A few weeks ago, I would be fascinated by disasters. I’d read every story on an avalanche, mudslide or earthquake. I’d read about children kept hostage for years by mad men and women. Frankly anything bad or evil. The good stuff, the happy stories seemed to bypass me. Although in my defence, there often seems to be in the news more horror stories written, than stories of joy.

It would take over my day, my week, my entire thought process. I’d feel hopeless, helpless sympathy for the poor souls who had lost parents, sisters, brothers, children and their homes. Whilst I suppose it shows an element of sympathetic humanity, which is good, my obsession was fairly extreme and therefore not so good. Particularly when you bear in mind that almost every single day, there is a disaster somewhere in the world.

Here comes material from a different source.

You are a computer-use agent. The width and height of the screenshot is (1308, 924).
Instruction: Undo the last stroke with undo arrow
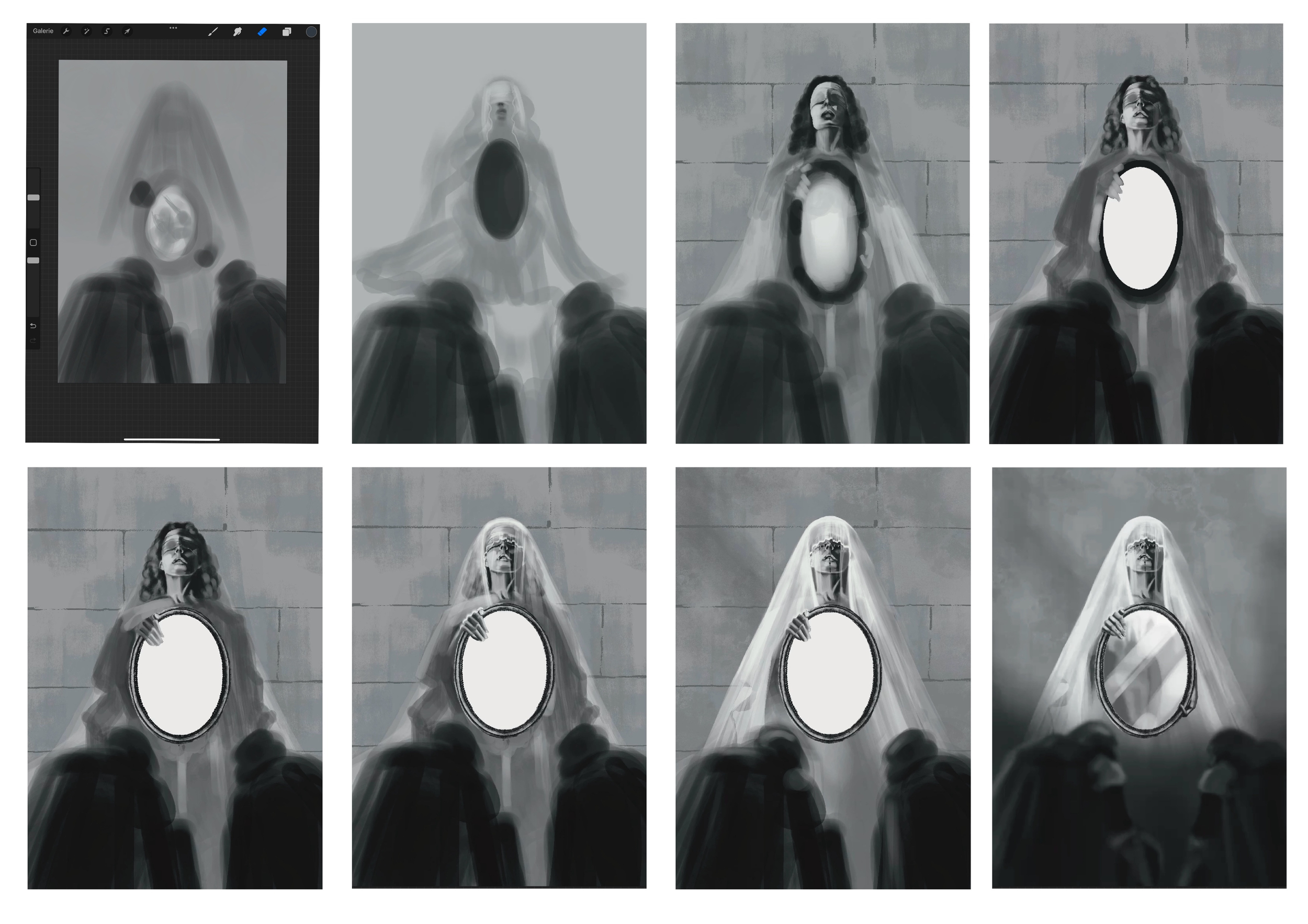[x=33, y=326]
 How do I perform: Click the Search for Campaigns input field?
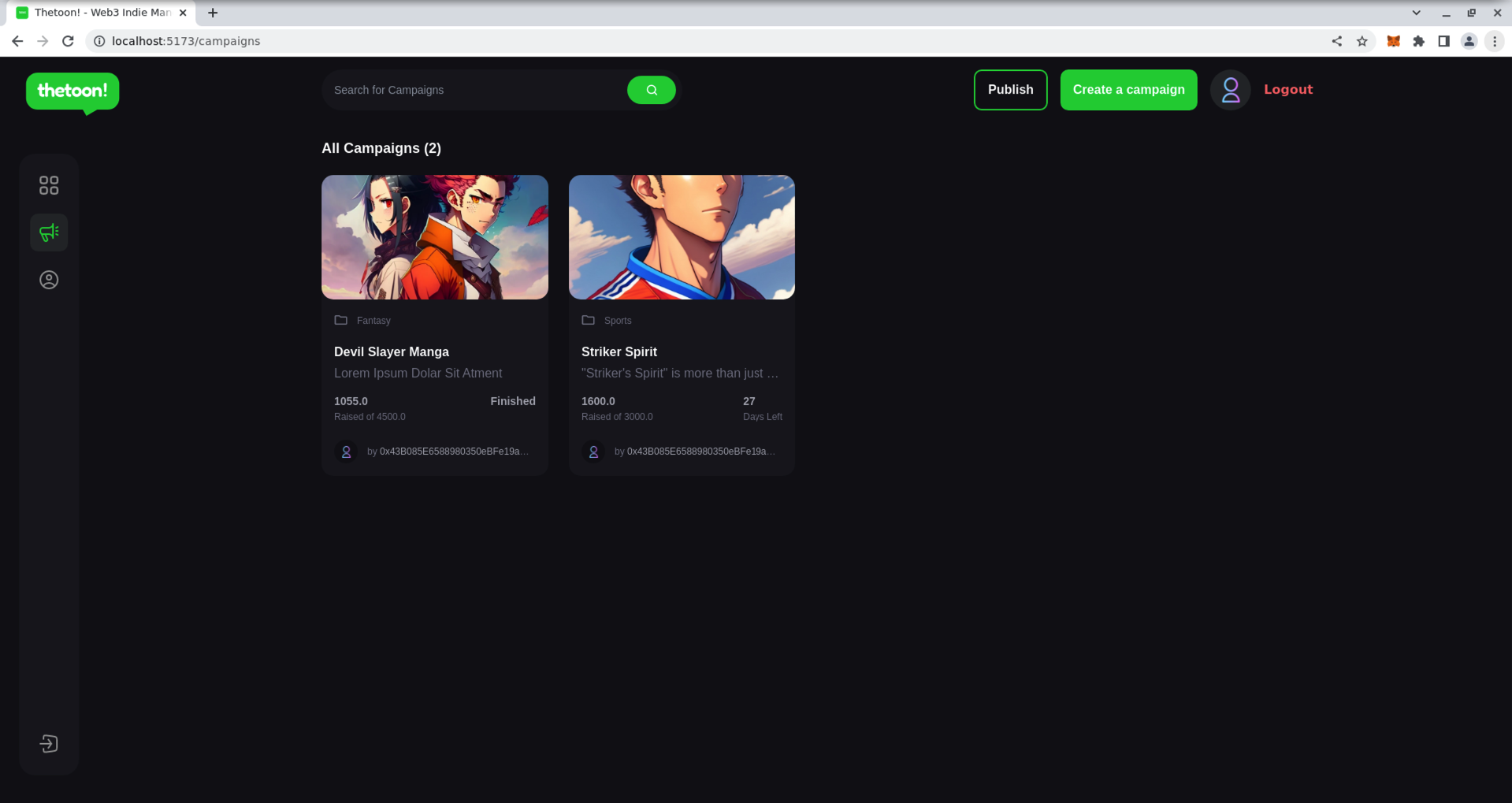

Today for the first time, yes, I read the news. I pondered over it. I felt for the struggles of others and yet, I didn’t dwell on it. I have my own little struggles to deal with, however meagre they may seem to others. I have my routine which is getting stronger every day and helping me enormously.

But I feel guilt. Guilty that I’m not thinking every moment about others. Does that make me a bad person? I don’t know. Isn’t there something in the bible about taking the branch out of your own eye before taking the splinter out of someone else’s? I don’t really remember from my scripture lessons, but either way, I’m not sure that is easing my guilt either.

So I ponder on this as I lie in bed having put away my iPad and snuggle back to the warmth of The Colonel. My freezing arm wraps around him and my nose happily thaws itself on his warm, soft back.

Oh dear, it appears to have woken him up. Shame! Is it still too early to show him the fox’s footprints in the snow?